The inverter has two states for it's power switches ON and OFF. In order to minimise losses and to avoid as much heating as possible, it transitions between those two states as fast as possible (typical 1uS) because between fully ON (low resistance) and fully OFF (theoretically infinite resistance) the switches are in a linear mode, where huge losses can occur (if you drop say 400V across a switch with say 100Ampes flowing through it, you get 40kW of power loss)

So the forwards voltage we can apply to the motor is 400v. The back emf (the voltage developed by that spinning motor) depends on how fast it is spinning at any particular moment. Lets imagine the back emf is 200volts, that means there remains 200V to push current through the windings, against the impedance of those windings (which are primarily inductive, rather than resistive)


So, the inverter switches on it's power switches, connects one end of one phase winding to the supply +ve, and the other end of the phase winding to supply -ve. in our example, the 200V greater votlage forces current into that phase, and that current generates a torque on the rotor. And as power = speed x torque, the power consumed is that torque multiplied by the rotational speed at the given moment we apply that voltage.

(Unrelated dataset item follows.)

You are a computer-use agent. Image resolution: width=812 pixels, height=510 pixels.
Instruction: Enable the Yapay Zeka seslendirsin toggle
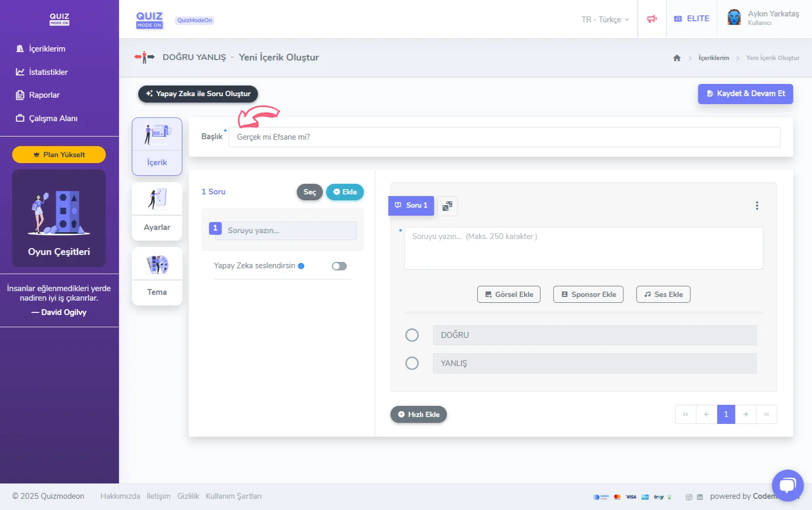339,266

The critical fact with any inverter driven motor is that the inverter is always applying full voltage to the motor, but it can do that in very small pulses so the AVERAGE applied voltage can be varied (the inductance of the motor damps those short pulses into a more constant current, and hence a more constant torque which is what we realy care about. By modulating the length and/or duty cycle (percentage time ON) of the driving waveform the inverter can apply a complex voltage profile, in order to try to keep a smooth, DC current flowing through the motor.

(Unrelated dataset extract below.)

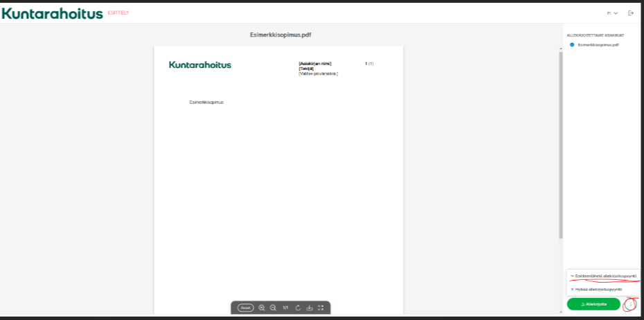This screenshot has width=644, height=320.
Task: Choose Hylkää allekirjoituspyyntö menu option
Action: click(x=598, y=289)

In effect, the inverter using the inductance of the motor acts as a step down/ step up converter.

If we ignore any losses for the moment, If the motor say has 200V backemf at its current speed and is drawing 100 amps, it's using 20kW (200 X 100), so for a supply voltage of 400V, the supply will have 50 amps being taken from it (400 x 50 = 20,000). At some point, the motor speed reaches the point where it's voltage is the same as the supply, and here motor phase current and supply current are identical. If the motor exceeds the battery supply voltage (requires field weakening to do this) then battery current is larger than the motor phase current (without field weakening, the motor would turn into a generator as the direction of current reverses)

Max_Torque

Champion. Thanks for that. I think a lot of the sites i read were trying to say the same thing. Just not as succinct!